During these millions of comparisons, it frequently checks for specific
symbol names (e.g., "_stext", "kaslr_get_random_long") using the
STREQ()
macro. STREQ() internally expands to a full strcmp(), incurring
significant overhead.
By explicitly checking the first character of the symbol name
(e.g., x->name[0] == '_') before invoking STREQ(), we introduce a
lightweight "early reject" mechanism. Since the distribution of kernel
symbol starting characters is relatively sparse, this short-circuits the
evaluation for the vast majority of symbols, completely avoiding the
overhead of strcmp().
Additionally, since x->name could potentially be NULL, we must safely
guard the character access with an explicit non-null check (x->name &&)
to prevent segmentation faults.
Performance measurement (6 alternating runs, ./crash /proc/kcore
startup, compiled with -O2, RISC-V 32-core, kernel
6.12.13.bsk.1-rc18-riscv64, vmlinux ~700MB with debug info):
before after
mean (s) 46.007 40.387
median (s) 45.891 40.821
min (s) 38.792 32.832
max (s) 58.572 46.062
Speedup (mean): 1.14x (-5.62 s, -12.2%)
perf stat:
instructions: 1.826e11 -> 1.670e11 (-8.5%)
cycles: 1.475e11 -> 1.123e11 (-23.8%)
perf record (top hotspots):
strcmp: 18.00% -> 11.42%
string_exists: not present in either (inlined under -O2)
Note that string_exists is inlined under -O2 and does not appear in the
profile. However, the optimization still provides a measurable
improvement because the strcmp calls within STREQ remain expensive --
numeric_forward is called millions of times during qsort, and each STREQ
expands to a full strcmp. The first-character check acts as a cheap
early-reject that avoids strcmp for the vast majority of symbols whose
names don't start with the target character.

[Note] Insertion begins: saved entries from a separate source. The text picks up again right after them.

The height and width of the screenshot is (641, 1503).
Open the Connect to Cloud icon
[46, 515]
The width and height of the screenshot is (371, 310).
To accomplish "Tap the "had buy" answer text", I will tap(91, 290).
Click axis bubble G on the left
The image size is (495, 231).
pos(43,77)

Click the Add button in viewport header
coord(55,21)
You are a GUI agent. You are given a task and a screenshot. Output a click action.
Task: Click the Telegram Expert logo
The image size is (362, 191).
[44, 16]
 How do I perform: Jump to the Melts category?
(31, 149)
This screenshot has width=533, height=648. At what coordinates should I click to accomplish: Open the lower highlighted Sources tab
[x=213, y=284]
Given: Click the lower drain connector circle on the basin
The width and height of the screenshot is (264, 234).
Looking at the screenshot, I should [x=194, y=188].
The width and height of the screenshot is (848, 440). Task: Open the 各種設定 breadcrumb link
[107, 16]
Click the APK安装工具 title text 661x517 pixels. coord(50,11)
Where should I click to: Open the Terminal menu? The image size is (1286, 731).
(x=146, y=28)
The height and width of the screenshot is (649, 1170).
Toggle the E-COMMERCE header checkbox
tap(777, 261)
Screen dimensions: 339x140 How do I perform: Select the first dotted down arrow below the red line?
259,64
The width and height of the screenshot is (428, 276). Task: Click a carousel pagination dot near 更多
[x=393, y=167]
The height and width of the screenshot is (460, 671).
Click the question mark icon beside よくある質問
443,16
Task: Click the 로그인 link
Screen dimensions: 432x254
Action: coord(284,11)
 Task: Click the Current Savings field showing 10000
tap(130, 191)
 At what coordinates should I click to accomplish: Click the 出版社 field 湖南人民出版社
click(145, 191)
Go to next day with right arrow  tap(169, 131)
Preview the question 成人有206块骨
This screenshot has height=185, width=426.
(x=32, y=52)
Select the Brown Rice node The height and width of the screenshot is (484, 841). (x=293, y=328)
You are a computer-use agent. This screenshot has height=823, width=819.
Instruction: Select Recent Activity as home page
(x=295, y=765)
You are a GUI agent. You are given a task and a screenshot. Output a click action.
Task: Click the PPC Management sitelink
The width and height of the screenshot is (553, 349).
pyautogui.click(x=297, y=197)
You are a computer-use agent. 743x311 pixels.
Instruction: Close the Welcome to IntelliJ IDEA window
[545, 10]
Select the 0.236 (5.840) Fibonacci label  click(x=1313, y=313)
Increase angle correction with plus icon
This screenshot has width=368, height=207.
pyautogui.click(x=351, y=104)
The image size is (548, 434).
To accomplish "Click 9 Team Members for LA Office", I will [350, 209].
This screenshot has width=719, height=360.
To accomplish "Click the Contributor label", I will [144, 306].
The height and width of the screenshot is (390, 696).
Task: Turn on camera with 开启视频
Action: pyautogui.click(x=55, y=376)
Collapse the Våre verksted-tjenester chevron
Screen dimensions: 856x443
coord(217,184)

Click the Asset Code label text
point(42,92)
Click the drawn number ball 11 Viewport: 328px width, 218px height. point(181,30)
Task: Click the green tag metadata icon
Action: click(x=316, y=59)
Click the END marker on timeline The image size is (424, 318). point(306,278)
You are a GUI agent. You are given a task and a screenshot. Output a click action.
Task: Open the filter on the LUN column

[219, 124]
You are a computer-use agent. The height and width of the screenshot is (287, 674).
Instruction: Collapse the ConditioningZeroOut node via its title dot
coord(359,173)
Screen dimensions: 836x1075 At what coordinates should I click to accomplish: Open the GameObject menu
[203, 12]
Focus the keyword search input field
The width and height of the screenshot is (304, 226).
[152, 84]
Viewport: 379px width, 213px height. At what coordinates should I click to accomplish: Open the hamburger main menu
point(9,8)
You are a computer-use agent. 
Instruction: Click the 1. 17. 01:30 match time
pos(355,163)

The benefit is amplified on kernels with large symbol tables. This
RISC-V kernel has ~793,000 symbols in /proc/kallsyms, resulting in
~15.5M comparisons during qsort (O(N log N)). Additionally, mapping
symbols ($a/$d/$x) and .L* local symbols are included in the qsort
but later filtered out by verify_symbol(), further increasing the
number of comparisons.
Signed-off-by: Rui Qi <qirui.001(a)bytedance.com>
---
Changes in V3:
- Update performance data to corrected -O2 (make warn) measurements
- Add explanation of RISC-V vs x86_64 scaling difference
Changes in V2:
- Add performance measurement data (time, perf stat, perf record)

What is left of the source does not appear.